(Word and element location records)
-*-

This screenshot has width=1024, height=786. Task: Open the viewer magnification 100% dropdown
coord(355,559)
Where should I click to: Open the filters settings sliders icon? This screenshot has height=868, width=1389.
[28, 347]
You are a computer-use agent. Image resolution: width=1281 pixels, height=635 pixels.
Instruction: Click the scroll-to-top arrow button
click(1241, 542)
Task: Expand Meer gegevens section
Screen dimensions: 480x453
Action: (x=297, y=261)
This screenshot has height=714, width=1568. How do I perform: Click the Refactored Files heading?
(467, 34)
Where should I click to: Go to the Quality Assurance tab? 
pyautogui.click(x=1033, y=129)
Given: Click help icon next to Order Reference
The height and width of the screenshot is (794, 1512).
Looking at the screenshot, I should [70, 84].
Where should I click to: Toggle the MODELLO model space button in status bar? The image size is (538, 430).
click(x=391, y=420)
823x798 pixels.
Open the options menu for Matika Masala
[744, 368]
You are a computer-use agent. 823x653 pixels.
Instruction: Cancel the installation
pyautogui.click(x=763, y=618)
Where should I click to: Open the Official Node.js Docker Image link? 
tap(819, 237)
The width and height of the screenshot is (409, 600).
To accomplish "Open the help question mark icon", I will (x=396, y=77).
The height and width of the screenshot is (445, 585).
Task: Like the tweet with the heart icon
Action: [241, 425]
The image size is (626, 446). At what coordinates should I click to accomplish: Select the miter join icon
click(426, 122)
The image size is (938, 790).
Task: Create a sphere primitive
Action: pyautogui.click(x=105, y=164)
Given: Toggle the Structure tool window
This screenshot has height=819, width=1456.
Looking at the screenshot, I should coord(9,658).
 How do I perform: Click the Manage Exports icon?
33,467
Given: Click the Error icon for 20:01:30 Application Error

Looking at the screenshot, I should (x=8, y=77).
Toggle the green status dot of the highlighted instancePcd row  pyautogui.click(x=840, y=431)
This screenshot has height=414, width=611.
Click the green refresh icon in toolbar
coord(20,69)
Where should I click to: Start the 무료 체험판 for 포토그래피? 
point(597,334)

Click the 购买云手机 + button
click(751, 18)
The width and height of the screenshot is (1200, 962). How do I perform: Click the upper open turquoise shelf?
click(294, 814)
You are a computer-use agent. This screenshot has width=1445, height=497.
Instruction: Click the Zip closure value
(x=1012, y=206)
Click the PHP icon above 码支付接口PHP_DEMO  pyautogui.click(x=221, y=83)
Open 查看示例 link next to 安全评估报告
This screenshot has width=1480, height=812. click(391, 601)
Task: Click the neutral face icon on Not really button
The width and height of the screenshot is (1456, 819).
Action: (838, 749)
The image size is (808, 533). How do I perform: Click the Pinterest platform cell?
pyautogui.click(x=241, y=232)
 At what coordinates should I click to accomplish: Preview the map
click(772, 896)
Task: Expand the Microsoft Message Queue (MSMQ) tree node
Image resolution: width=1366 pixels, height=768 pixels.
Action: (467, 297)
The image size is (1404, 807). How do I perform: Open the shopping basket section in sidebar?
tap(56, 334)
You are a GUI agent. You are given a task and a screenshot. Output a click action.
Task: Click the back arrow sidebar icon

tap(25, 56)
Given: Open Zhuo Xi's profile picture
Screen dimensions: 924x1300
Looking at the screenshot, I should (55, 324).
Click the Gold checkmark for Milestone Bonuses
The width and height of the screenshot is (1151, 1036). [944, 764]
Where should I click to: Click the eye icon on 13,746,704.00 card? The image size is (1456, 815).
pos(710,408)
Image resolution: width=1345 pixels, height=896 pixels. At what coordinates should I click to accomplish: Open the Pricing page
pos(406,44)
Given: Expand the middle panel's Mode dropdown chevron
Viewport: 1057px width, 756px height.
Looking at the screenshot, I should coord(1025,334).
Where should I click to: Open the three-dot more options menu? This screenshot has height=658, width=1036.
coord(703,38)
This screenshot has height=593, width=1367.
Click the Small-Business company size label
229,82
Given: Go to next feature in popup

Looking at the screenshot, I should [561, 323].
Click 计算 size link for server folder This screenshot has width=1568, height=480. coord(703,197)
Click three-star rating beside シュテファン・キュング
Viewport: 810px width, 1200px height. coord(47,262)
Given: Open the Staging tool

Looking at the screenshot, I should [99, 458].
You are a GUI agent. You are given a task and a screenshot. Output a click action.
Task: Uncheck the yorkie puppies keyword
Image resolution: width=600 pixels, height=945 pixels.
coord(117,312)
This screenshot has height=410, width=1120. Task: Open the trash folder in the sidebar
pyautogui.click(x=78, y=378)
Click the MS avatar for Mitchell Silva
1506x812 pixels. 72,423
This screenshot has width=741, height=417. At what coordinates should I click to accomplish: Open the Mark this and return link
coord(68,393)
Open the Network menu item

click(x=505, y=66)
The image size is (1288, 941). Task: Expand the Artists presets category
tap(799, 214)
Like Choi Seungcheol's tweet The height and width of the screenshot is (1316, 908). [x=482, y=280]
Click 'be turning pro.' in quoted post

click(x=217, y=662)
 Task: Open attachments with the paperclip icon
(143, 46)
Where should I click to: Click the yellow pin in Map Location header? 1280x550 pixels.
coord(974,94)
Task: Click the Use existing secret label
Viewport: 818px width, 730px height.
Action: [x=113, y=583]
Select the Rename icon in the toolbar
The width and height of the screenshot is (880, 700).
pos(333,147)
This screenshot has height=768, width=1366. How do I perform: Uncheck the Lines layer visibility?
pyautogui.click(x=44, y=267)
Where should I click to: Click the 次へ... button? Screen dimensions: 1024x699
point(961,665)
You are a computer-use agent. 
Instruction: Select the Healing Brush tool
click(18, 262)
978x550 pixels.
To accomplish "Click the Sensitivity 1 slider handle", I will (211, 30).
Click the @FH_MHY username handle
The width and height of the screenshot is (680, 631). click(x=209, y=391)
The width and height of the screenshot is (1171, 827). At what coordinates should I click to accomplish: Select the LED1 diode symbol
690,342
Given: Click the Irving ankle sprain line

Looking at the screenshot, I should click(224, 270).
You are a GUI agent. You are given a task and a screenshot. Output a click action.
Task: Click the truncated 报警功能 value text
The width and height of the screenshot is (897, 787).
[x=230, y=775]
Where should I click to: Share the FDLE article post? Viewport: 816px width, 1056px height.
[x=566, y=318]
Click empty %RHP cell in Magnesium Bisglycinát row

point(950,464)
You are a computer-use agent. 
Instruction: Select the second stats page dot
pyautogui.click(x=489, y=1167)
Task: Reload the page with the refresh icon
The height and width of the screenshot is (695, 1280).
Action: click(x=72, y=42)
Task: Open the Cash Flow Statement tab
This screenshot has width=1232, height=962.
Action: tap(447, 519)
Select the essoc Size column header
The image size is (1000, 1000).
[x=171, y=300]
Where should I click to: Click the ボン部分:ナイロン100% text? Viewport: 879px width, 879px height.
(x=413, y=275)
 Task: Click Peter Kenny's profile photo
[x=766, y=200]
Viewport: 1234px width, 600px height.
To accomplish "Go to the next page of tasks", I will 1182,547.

-*-

Please scale the records from the line with "Click empty %RHP" to the line with "[x=766, y=200]" and give only those lines, requests included. Multiply every coordinate in the answers by 0.55 and round each to a whole number, with halves going up.

Click empty %RHP cell in Magnesium Bisglycinát row

point(523,255)
You are a computer-use agent. 
Instruction: Select the second stats page dot
pyautogui.click(x=269, y=642)
Task: Reload the page with the refresh icon
The height and width of the screenshot is (695, 1280).
Action: click(x=40, y=23)
Task: Open the Cash Flow Statement tab
This screenshot has width=1232, height=962.
Action: tap(246, 285)
Select the essoc Size column header
The image size is (1000, 1000).
[x=94, y=165]
Where should I click to: Click the ボン部分:ナイロン100% text? Viewport: 879px width, 879px height.
(x=227, y=151)
 Task: Click Peter Kenny's profile photo
[x=421, y=110]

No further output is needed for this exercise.